I myself have come late to nine-to-five life. I am 26, and I have just acquired my first cubicle. I wake up early in the morning, take my wife to work, then I go to work, where I enter data. For years, I have been either a student or a part time work, so while money is no longer an issue (what with the jobs and all), I am sucked into the churn of a routine work life. My reality is nothing like Veronica’s, because I don’t raise kids, and also I am married. But I too have my fully occupied days turn over into nights of housekeeping. At some level, it is all survival as with Veronica. Get the things done at night, so you can do the things in the day. All serves to create more things for the night, though luckily I have no omnipotent demons to ward off, and luckily I have reached this reality 10 plus years later than Veronica.
In a way, all horror movies are about vulnerable people who are exploited at their lowest. Veronica is made vulnerable by the interminable scraping away of life. So much so that it drives her to the ouija, any possible window into the past with her father. At some level, it drives her to hurt her siblings.
Though Veronica feels like another teen-oriented distraction, it also serves a prescient call to its viewers. It alerts us to the harrowing reality, shared by many, wherein kids must raise other kids in all manner of circumstances. Life can come too early, and when it does, it is harmful. Still, what does Veronica face except life? A life that she is ill-equipped for and should not have to shoulder at her age, but life nonetheless. Life like the life we are all going to live, early or late.
Veronica the movie wants to call us to the kinds of moments that Veronica the character longs for from her window: Carefree dancing and gentle love. These things do not lie in the demonic window into the past (e.g. the ouija) or the coarse, blasting of ill-gotten fun (e.g. the party scene). But of all the ways to add meaning to life seen in Veronica, she only encounters the latter, destructive pair, while she has to watch the blessed, peaceful pair from a distance at window.


Jesus said: “Come to me, all you who are weary and burdened, and I will give you rest.” In our workstricken lives, there are many ways out. There are the ways we meet every hour of the day. The always at-hand distractions like those readily available in Veronica’s story and our lives. All these things only quicken our exhaustion, or, just as likely, lead to some other busyness along the way.

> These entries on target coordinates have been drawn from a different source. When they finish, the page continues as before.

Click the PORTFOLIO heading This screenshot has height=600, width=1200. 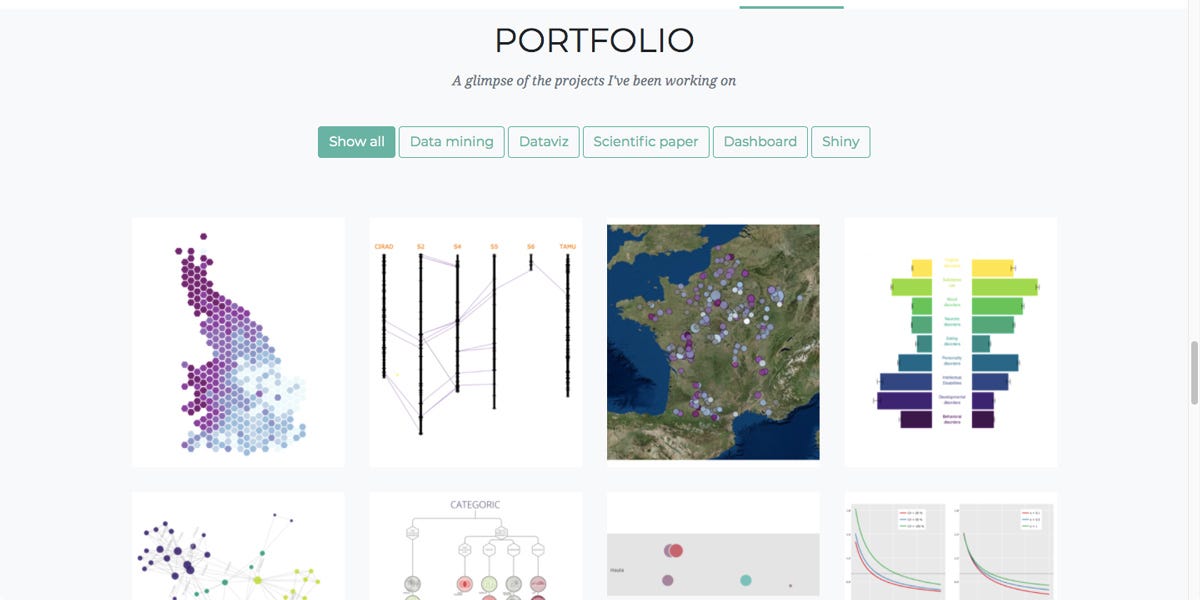[x=594, y=40]
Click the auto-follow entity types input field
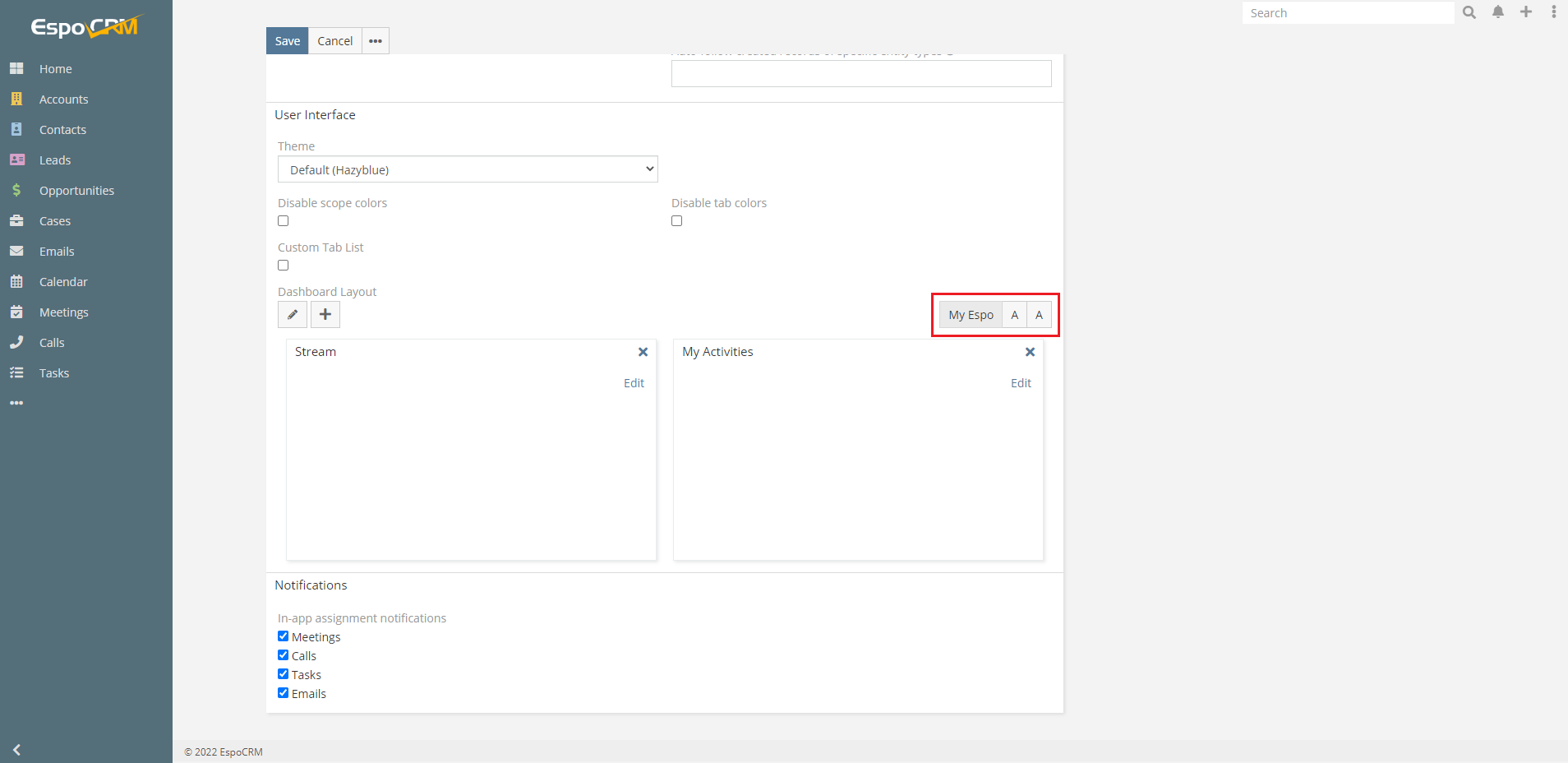 pos(860,73)
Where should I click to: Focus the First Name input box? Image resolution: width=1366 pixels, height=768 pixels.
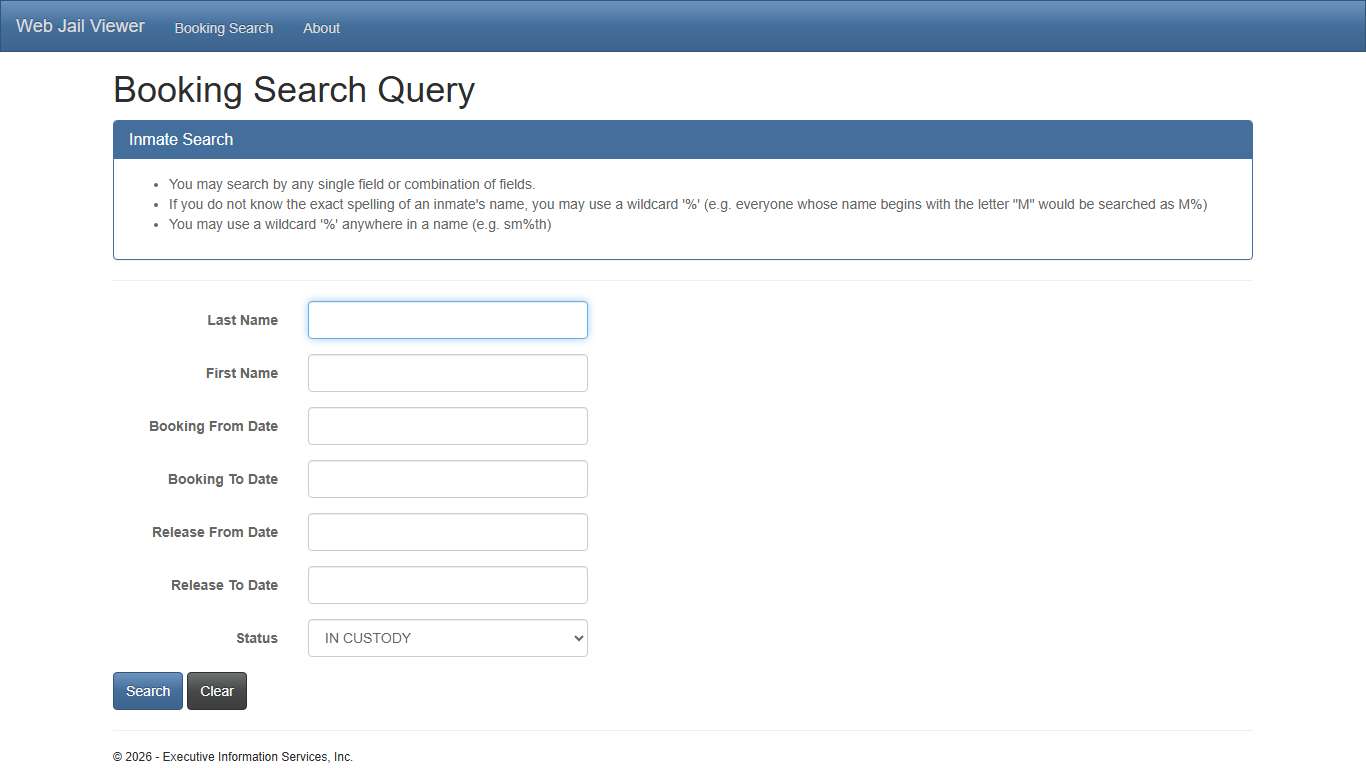[447, 373]

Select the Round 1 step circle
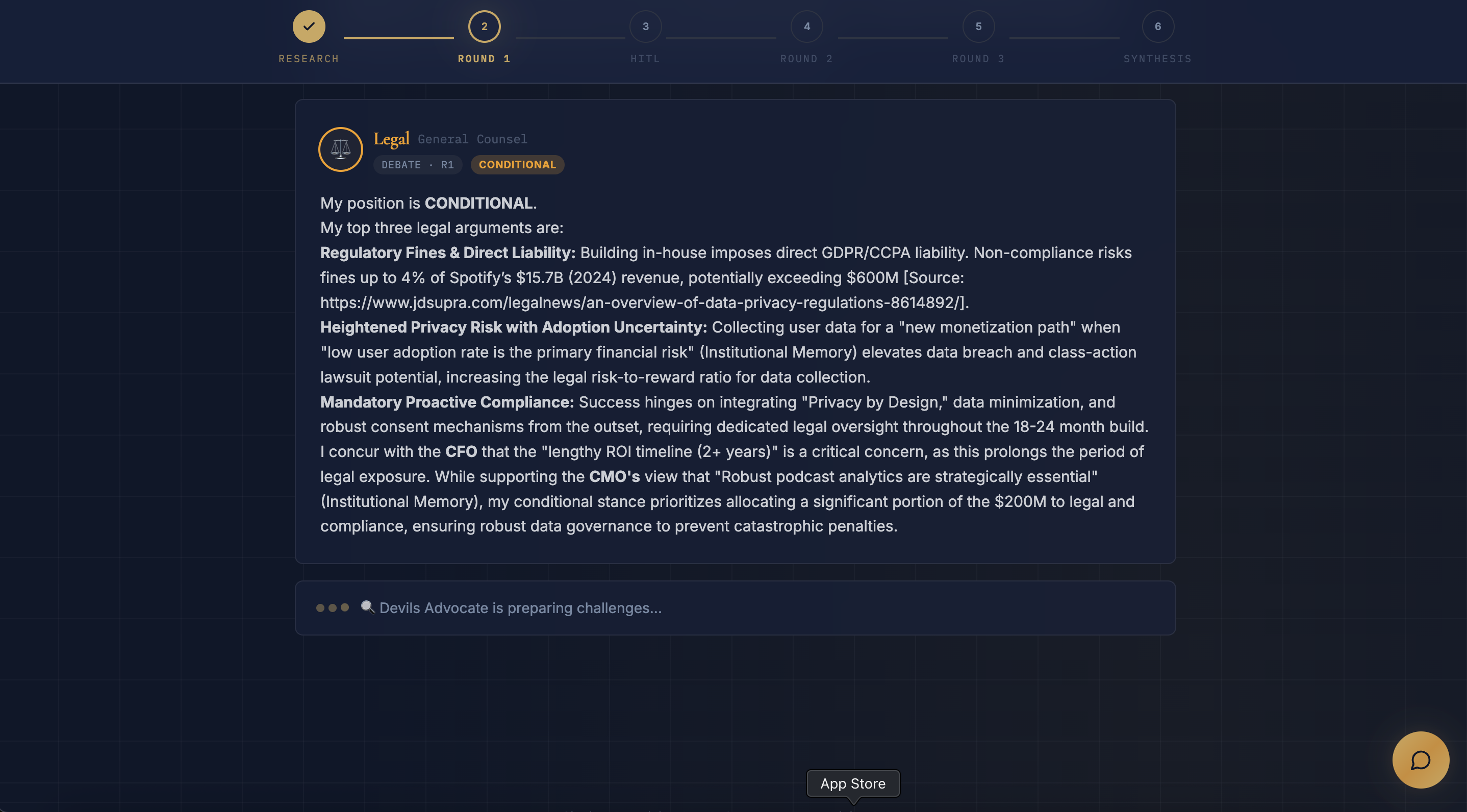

The path to peace and joy is quiet, patient, and unassuming. I just as easily could have talked about the narrow road and the broad road, but along the longer way of living life, there are many hours and days. Routine churns. While we have the time and the wherewithal, we can move towards one who gives rest. There is no shortcut to that peace, only a long slow acceptance of it.
We cannot sacrifice to idols instead of waiting on God for that rain. However, it is easy to say that when you do not literally wait on the rain for sustenance. In that tension is the exceptional cruelty of Veronica’s life.